──────── Material to process ────────

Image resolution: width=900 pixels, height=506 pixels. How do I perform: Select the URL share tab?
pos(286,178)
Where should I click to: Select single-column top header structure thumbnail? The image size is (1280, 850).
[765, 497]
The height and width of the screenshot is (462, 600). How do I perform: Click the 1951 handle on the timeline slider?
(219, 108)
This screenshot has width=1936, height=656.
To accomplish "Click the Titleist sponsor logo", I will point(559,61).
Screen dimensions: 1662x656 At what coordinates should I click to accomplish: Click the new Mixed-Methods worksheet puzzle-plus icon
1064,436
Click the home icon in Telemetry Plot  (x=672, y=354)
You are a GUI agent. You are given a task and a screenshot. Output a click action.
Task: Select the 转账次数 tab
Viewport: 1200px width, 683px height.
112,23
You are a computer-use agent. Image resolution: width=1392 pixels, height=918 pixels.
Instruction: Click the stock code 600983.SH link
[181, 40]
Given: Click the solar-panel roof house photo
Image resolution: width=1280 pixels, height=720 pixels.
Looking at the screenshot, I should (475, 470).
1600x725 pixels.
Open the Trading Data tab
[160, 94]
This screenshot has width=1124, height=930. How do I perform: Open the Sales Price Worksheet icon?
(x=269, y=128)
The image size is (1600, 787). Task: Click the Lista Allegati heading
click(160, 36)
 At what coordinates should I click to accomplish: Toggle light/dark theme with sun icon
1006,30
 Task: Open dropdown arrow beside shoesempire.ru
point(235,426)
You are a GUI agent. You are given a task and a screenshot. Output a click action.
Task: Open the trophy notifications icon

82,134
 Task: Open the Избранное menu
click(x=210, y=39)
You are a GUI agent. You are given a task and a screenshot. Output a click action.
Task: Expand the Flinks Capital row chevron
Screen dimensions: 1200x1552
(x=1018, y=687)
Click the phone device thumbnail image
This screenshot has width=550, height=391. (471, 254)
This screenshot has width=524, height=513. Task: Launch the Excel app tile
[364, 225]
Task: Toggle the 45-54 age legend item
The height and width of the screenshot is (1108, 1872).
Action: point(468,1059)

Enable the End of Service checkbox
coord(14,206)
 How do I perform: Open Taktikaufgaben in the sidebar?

────────

About this task => Output the lines from the one with "Enable the End of Service checkbox" to the final line of the entries above, exactly as they stand, please, and nothing else.

Solved exercise =>
Enable the End of Service checkbox
coord(14,206)
 How do I perform: Open Taktikaufgaben in the sidebar?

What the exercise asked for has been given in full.